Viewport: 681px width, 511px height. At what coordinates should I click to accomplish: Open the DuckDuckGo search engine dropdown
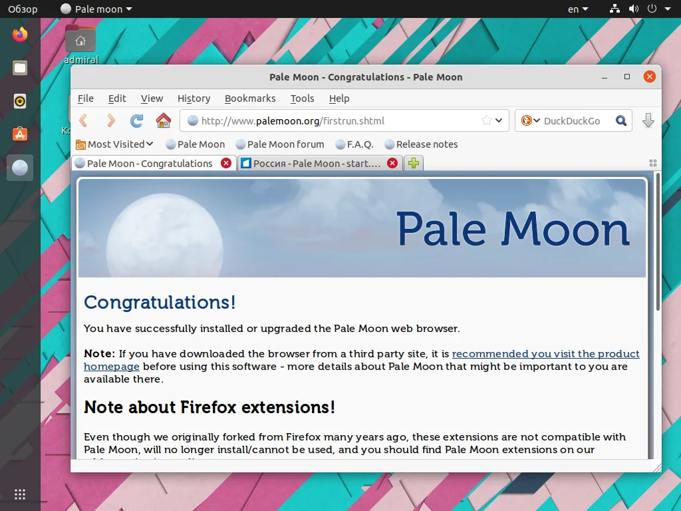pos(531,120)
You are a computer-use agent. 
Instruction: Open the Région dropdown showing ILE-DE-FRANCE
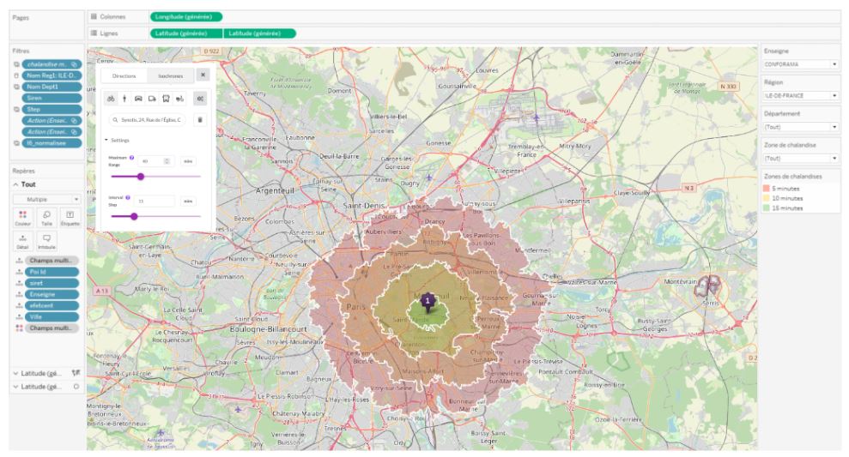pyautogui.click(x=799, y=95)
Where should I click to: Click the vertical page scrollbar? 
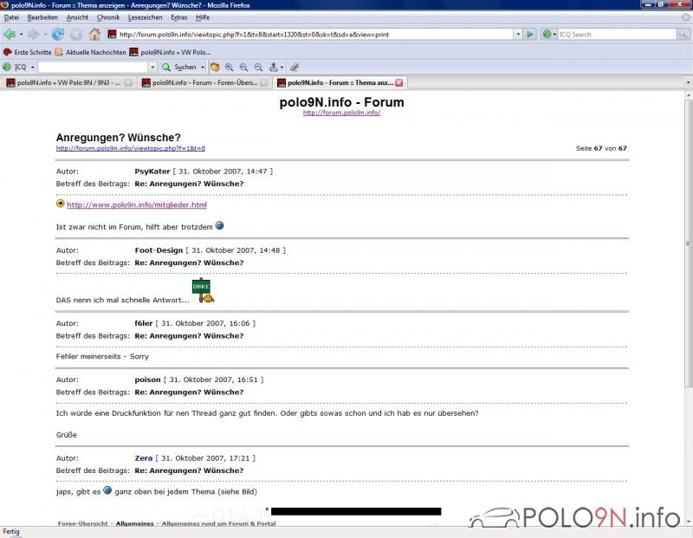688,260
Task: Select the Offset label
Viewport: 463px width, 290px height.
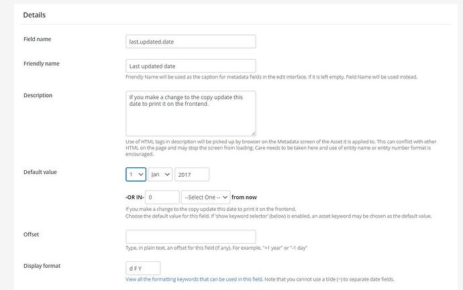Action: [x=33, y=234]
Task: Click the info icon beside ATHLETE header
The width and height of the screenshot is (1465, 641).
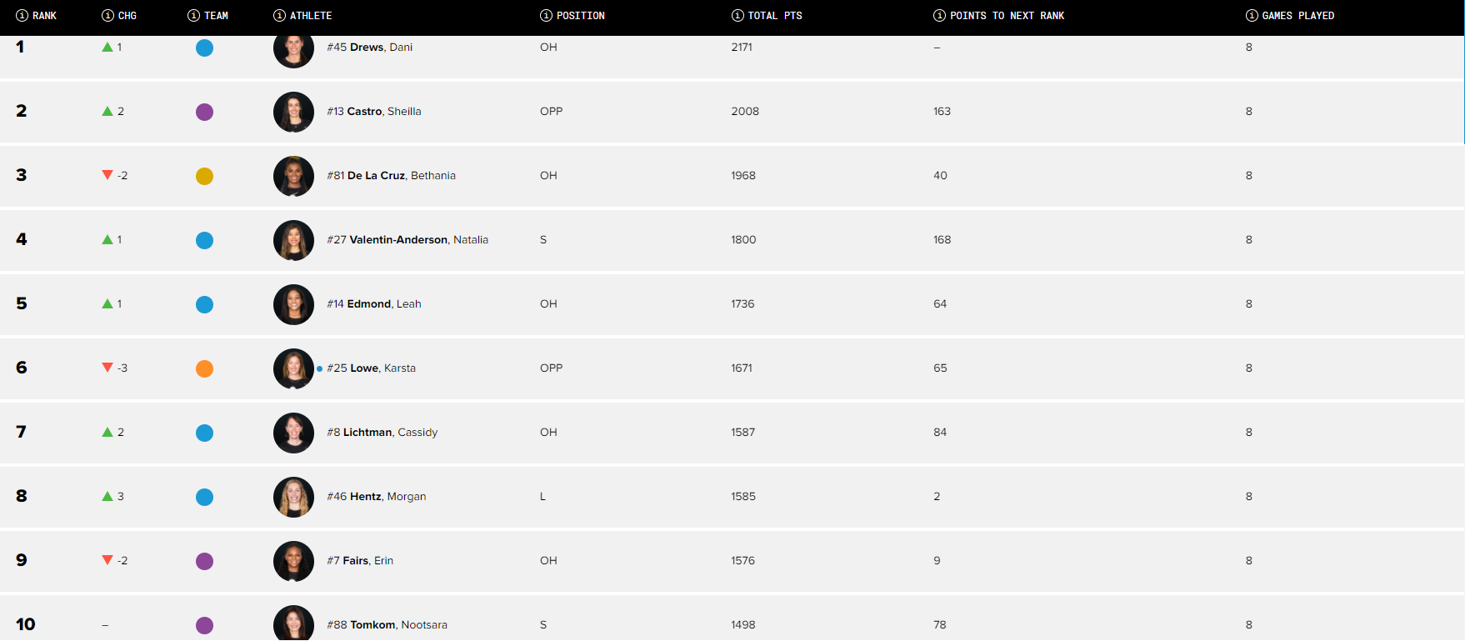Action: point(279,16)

★ ★ ★

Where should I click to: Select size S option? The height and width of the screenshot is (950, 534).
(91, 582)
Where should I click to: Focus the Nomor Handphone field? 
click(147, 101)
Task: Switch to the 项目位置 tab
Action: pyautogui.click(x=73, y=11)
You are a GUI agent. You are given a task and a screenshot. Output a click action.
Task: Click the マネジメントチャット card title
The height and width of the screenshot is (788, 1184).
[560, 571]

★ ★ ★

**TASK DETAILS**:
In the entries above, find each line with the word "agent" and copy it.

**WRITTEN ANSWER**:
You are a computer-use agent. 
You are a GUI agent. You are given a task and a screenshot. Output a click action.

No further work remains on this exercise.